# 2015-301 - Costing Formula for the Movement of Household Goods and Effects beyond the weight limit of the Core Entitlement – Outside Canada Postings, Integrated Relocation Program (CF IRP), Investigation of Weight Discrepancy on Return from an out of Canada Posting, Provision of Accurate and Timely Information on Return Move from a Posting Outside Canada

Costing Formula for the Movement of Household Goods and Effects beyond the weight limit of the Core Entitlement – Outside Canada Postings, Integrated Relocation Program (CF IRP), Investigation of Weight Discrepancy on Return from an out of Canada Posting, Provision of Accurate and Timely Information on Return Move from a Posting Outside Canada

Case Summary

F&R Date: 2016–10–27

The grievor challenged the recovery from his pay account of the charges for the shipment of household goods and effect (HG&E) in excess of his entitlement upon return from an out of Canada posting. Arguing that it was impossible that his family had so significantly increased their HG&E during their three-year posting, he claimed there was an unexplained difference of 4,700 lbs between the loaded and unloaded weights of the various tractor-trailer-sea container combinations used during his move that the CAF failed or refused to investigate.
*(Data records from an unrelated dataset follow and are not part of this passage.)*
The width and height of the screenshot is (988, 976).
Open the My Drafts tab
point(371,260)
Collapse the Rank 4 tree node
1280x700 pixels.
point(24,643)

As redress, he sought the reimbursement of the amount recovered from his pay account.

As the initial authority (IA), the Director General Compensation and Benefits found that there was insufficient evidence to conclude that the weight of the grievor's HG&E was misrepresented by the shipping company. The IA concluded that the established procedures were followed and that the discrepancy noted in the dry weight could be explained by differences in tractor weight. The IA determined that recovery from the grievor's pay was in accordance with established policy and denied redress.
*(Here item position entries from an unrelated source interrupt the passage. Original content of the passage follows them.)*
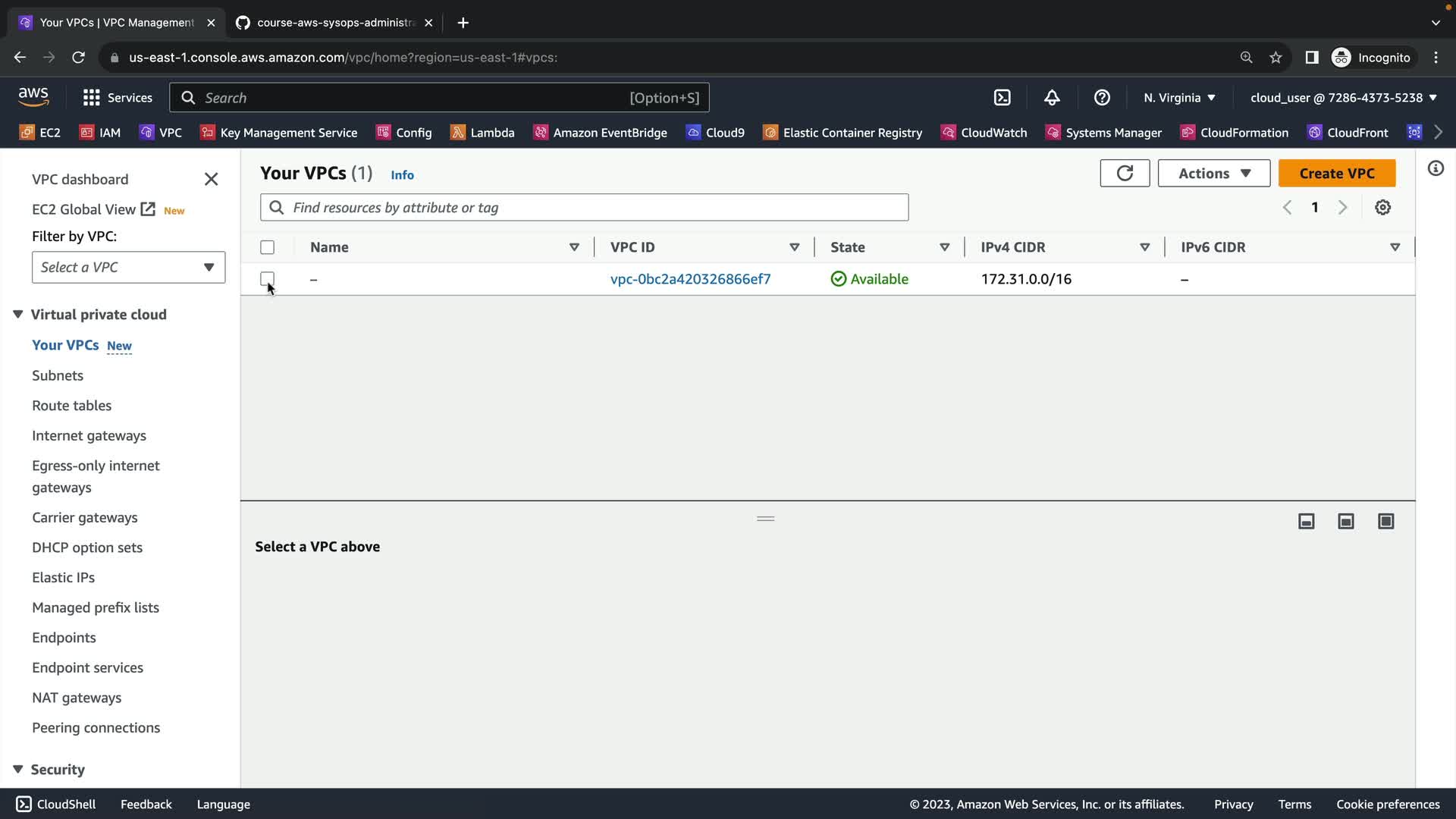Open table preferences gear icon
The image size is (1456, 819).
(1382, 208)
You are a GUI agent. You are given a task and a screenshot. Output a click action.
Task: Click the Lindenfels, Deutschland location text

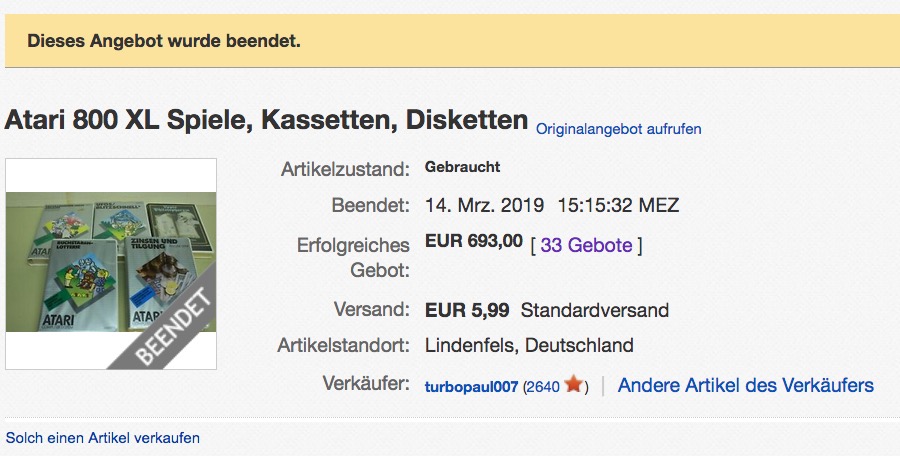(529, 345)
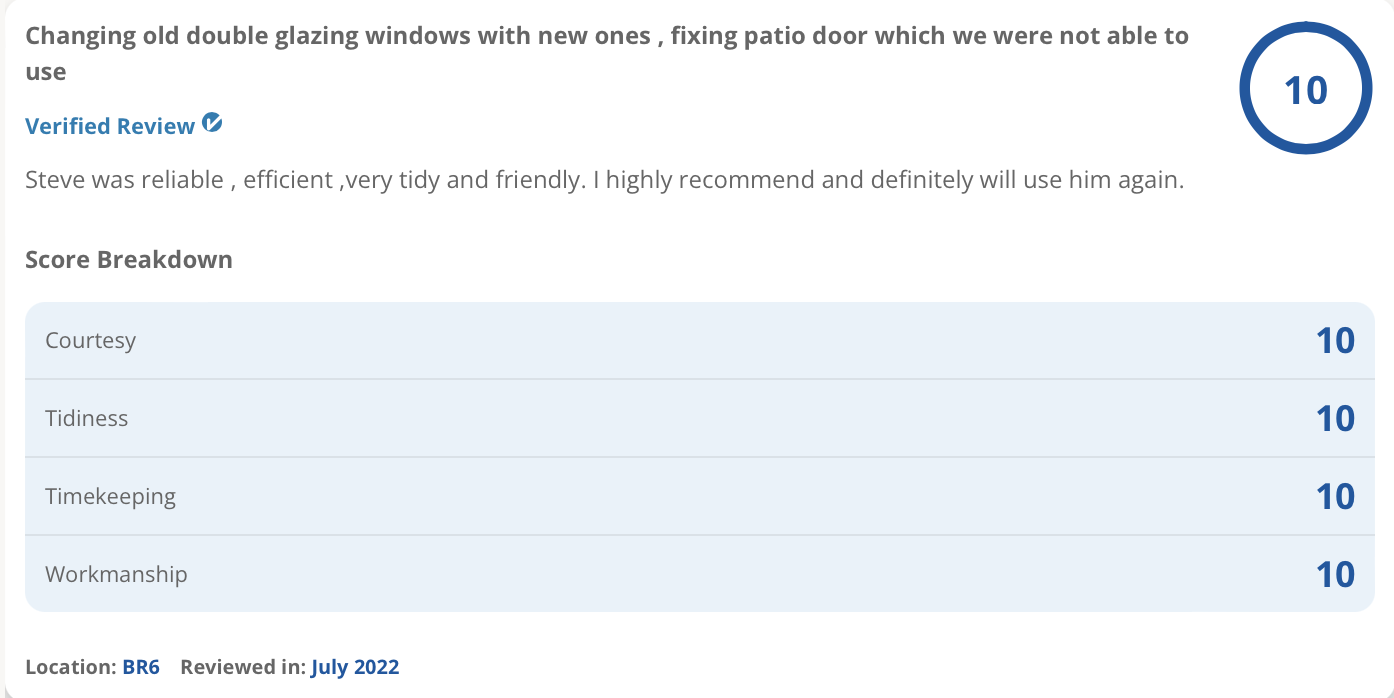The height and width of the screenshot is (698, 1394).
Task: Click the Reviewed in label
Action: [243, 667]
With respect to weight entitlement, article 9.1.03 of the Canadian Forces Integrated Relocation Program (CF IRP) directive prescribes that the move of HG&E up to 20,000 lbs (shipped and stored) is funded through the core envelope. Furthermore, article 12.4.01, governing international moves, further restricts the amount of HG&E that can be shipped outside of Canada based on family size. The move of any weight in excess can be funded through the custom envelope and through the personalized envelope when all custom funds have been expended.

The Committee found it truly unfortunate that the CAF did not see fit to investigate the grievor's allegation of a significant error in the scaled weight of the HG&E. Following a thorough examination of the evidence, the Committee concluded that the local transporter grossly underestimated the weight of the grievor's HG&E as part of the pre-move consultation, such that an investigation would have been warranted in this case, if only to provide an adequate explanation to the grievor, but more importantly to ensure that public funds had not been misused. Nonetheless, the Committee concluded, on the balance of probabilities, that the grievor did in fact ship the amount of HG&E reported, exceeding his OUTCAN entitlement of 16,940 lbs by more than 5,000 lbs. It also found that his combined HG&E weight shipped from overseas, as well as from storage, exceeded the 20,000 lbs core entitlement by more than 6,000 lbs.
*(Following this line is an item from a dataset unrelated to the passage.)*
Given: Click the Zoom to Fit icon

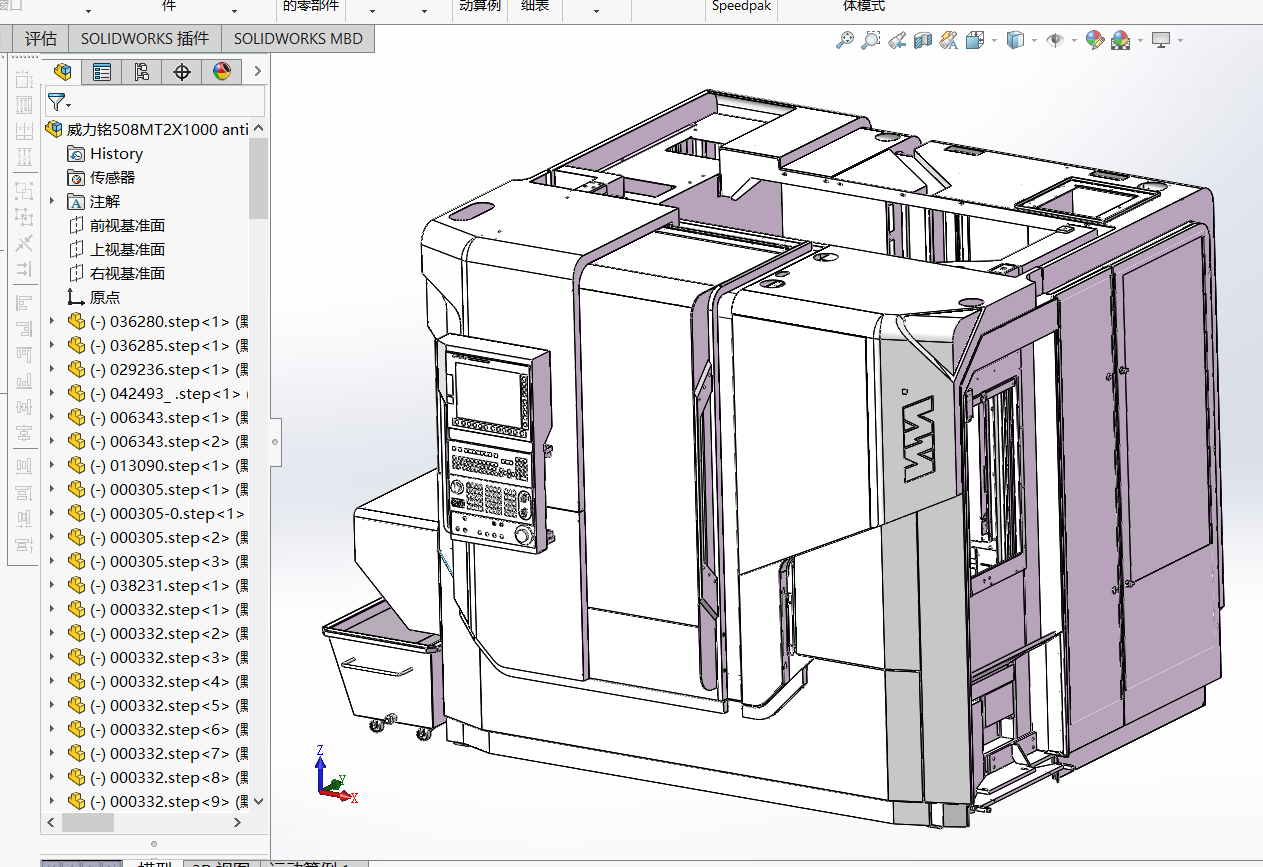Looking at the screenshot, I should tap(845, 40).
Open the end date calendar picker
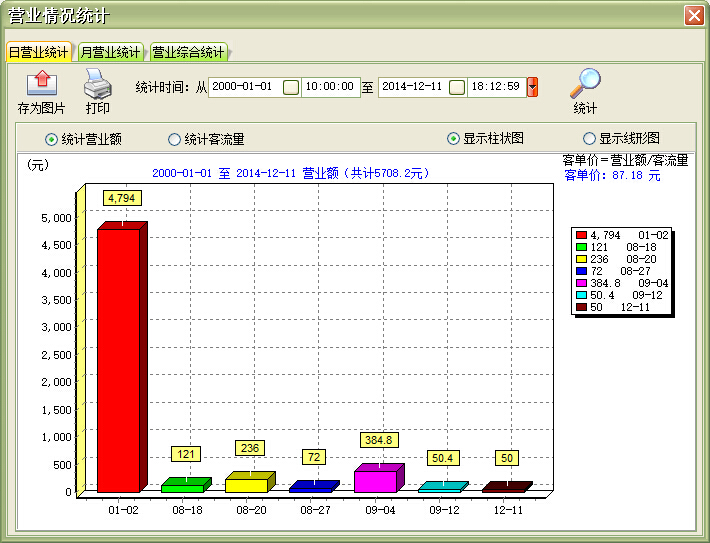The height and width of the screenshot is (543, 710). coord(456,87)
The Committee also noted an inconsistency in the costing formula used by Brookfield Global Relocation Services and the Director - Military Careers Support Services in charging CAF members for the shipment of HG&E in excess of the various weight entitlements. The Committee concluded that the CF IRP directive provides that the CAF must charge for every pound of HG&E shipped from overseas, above the appropriate limit prescribed in article 12.4.01, at the actual per pound cost for that shipment. This limit is distinct from the 20,000 lbs limit prescribed in article 9.1.03. Consequently, for the shipment of HG&E from storage, the CAF must charge the military member for each pound in excess of the difference between the 20,000 lbs and the appropriate limit prescribed in article 12.4.01, at the actual per pound cost for that shipment. Applying this formula to the grievor's case resulted in additional recovery action against him.

Notwithstanding the above adverse finding, upon review, the Committee was satisfied that the grievor would not be made to bear these additional moving costs out of his own pocket. The Committee noted that grievor had sufficient unused funds in his personalized envelope to cover this cost. However, because he had already cashed the money that remained in his personalized envelope, there was no other option for the CAF but to recover this amount. Consequently, the Committee found that the grievor was treated in accordance with the CF IRP directive.

The Committee recommended to the CDS that the grievance be denied.